When the photographer Sunil Gupta exhibited his Exiles series—depicting the hidden lives of gay men in Delhi—in a group show at the Photographers' Gallery in 1987, the works “sank without a trace”, he says. “Too foreign, too ethnic. It was unintelligible. People didn’t know what to do with it.”
Twenty-three years later, in the same London venue, the series is once again on show for From Here to Eternity, Gupta’s first major career survey, which uses 16 distinct bodies of work to chart his five-decade-long career and tell the probing, personal narrative of a gay Indian immigrant in the West.
“I seem to be having a moment,” says Gupta, who recently featured in the Barbican’s Masculinities group show and will receive a retrospective at Toronto’s Ryerson Image Centre in 2021. In the past two years Tate and the Museum of Modern Art in New York have both acquired works from Exiles.
Institutional recognition of the 67-years-old's work is long overdue, though the wait is hardly surprising. Left out of traditional British photography's stiflingly white canon, Gupta is also notably market-averse. He explicitly rejected gallery representation until his 50s, having instead largely relied on funding from non-profits such as Arts Council England, as well as from photojournalism assignments.
Yet Gupta's career has also benefitted from being in the right place at the right time. Born in Delhi, he relocated with his family to spend his late teenage years in Montreal, before moving to New York in the 1970s and then to London in the 1980s (both moves were made to follow a love interest, he says).
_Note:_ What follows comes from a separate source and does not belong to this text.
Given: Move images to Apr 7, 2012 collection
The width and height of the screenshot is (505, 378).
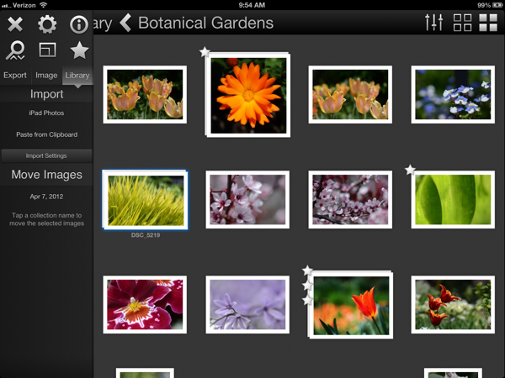Looking at the screenshot, I should tap(46, 195).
In the process, Gupta has chronicled some of recent history's most vibrant periods of gay life and liberation.
Among these is one of Gupta’s most famous series, Christopher Street (1976), now exhibited in its entirety for the first time in the UK. Showing black-and-white images of men cruising on Manhattan street corners, they are early forays into a Modernist flâneur-like documentation style. “Sort of Garry Winogrand meets the cruising playground of pre-Aids New York,” he says.
And while street documentary has remained a cornerstone of his practice, Gupta’s broad oeuvre spans a remarkable, perhaps even diffuse, range of styles. "I've more or less done what I wanted my whole life," Gupta says in an interview on show at the Photographers' Gallery. Having not been bound by the gallery system's whims for much of his career, this exhibition reflects the work of an artist concerned less with consciously honing a studio practice than with living a life. If cohesion should be found in the works, it is not in their technical aspects, but rather their vivid sense of activism— one that is rooted in radical, emancipatory gay politics.
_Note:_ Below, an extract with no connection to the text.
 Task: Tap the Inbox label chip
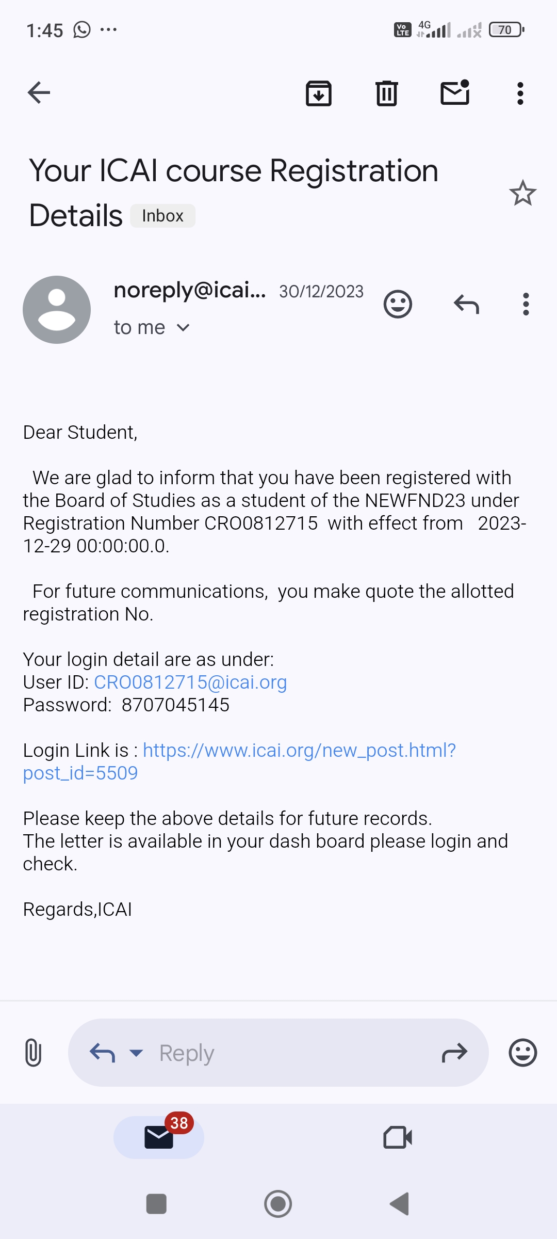162,216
"There is something more depressing about today's return to rampant sexuality. This time the politics are less clear" Sunil Gupta
It was when Gupta moved to London—which he now calls home—that he became involved with political movements centred around the capital's South Asian and Black communities and began to document post-colonial struggle in the UK.
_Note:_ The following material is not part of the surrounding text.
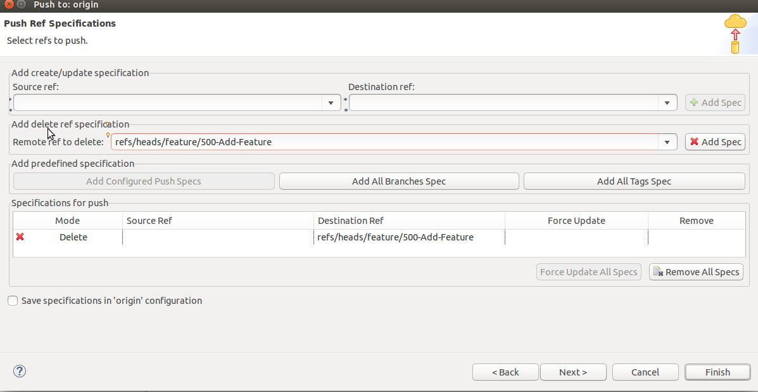Viewport: 758px width, 392px height.
Task: Enable Save specifications in 'origin' configuration
Action: [13, 301]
“Sunil and I were forged in the era of the GLC" says the show’s curator Mark Sealy. The Greater London Council (GLC) was notable for its high social welfare spending before it was dissolved by Margaret Thatcher in 1986. "We are of community-based politics," he adds. “It is Sunil’s active engagement with his newfound homes that sets him apart from so many others. He has never been a mere observer.”
The effects of this engagement can still be seen today. His series of reportage works, such as Reflections on the Black Experience (1986), played a crucial role in the creation of Autograph ABP, a UK-based photography organisation founded in 1988 to fight discrimination within the industry and exhibit culturally diverse artists such as Rotimi-Fani Kayode, Ingrid Pollard, and Gupta himself.
This activism extends past race too. Diagnosed with HIV in 1995, the show’s title takes its name from a 1999 series of six diptychs in which Gupta documents a bout of illness brought on by the virus.
Also presented in the show is ephemera from Gupta’s life—published as a new book—which includes pamphlets from Aids activist meetings at the height of the crisis and posters for queer support groups such as the Gay Switchboard. These markers of physical community might seem like relics for today's generation of queer Londoners who occupy a city of hookup apps and reduced civic space.
“People seemingly believe we are now in a post-Aids moment," Gupta says. "And if you are wealthy, white and lucky, that might even be the case. But there is something more depressing about today's return to rampant sexuality. This time the politics are less clear. I don’t think these people are feeling that revolutionary.”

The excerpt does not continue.